WHAT YOU WILL DO>
From the records below, find each line with the string "width" and copy it.

##########

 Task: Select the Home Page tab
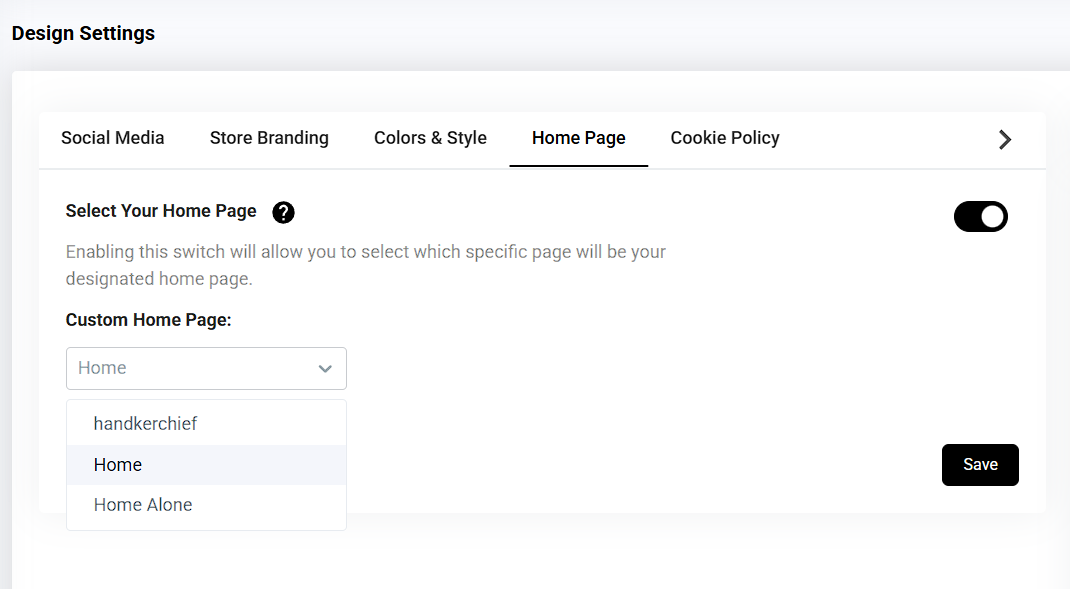coord(578,138)
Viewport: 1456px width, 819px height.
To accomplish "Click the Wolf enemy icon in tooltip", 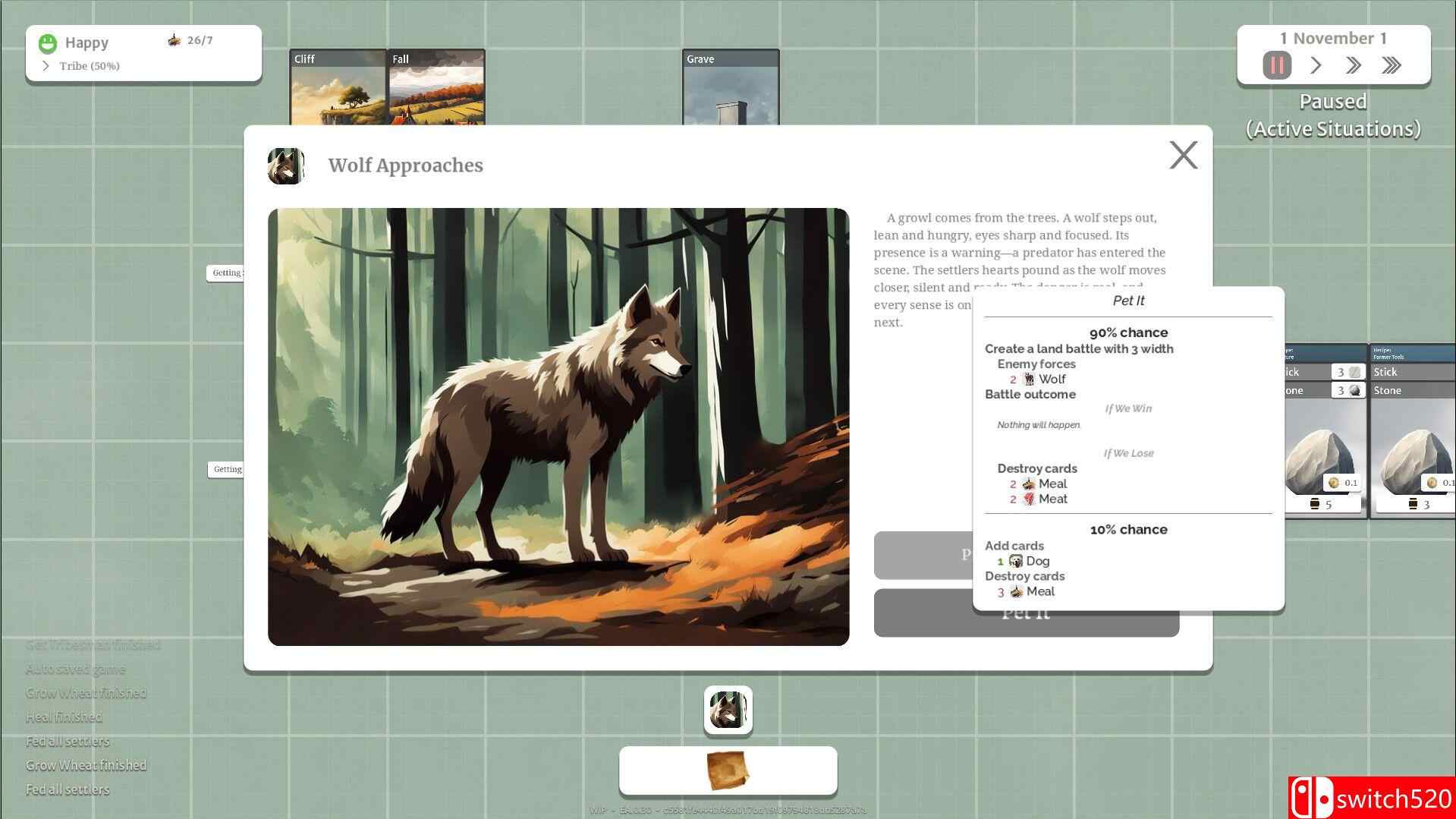I will click(x=1029, y=379).
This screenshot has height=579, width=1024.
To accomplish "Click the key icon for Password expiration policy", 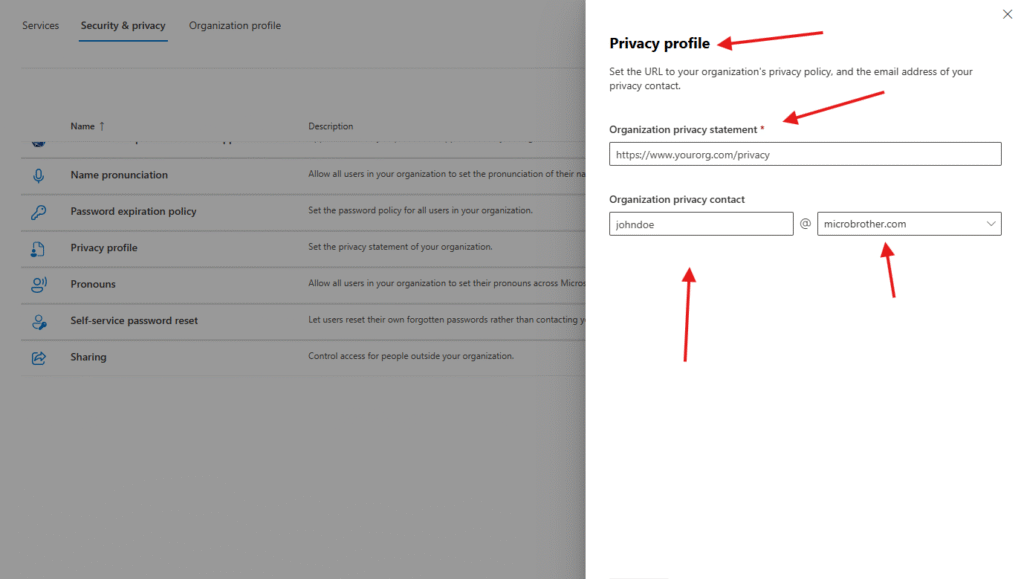I will pyautogui.click(x=39, y=212).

##########

REPLY TO THE TASK>
Viewport: 1456px width, 819px height.
This screenshot has height=579, width=1024.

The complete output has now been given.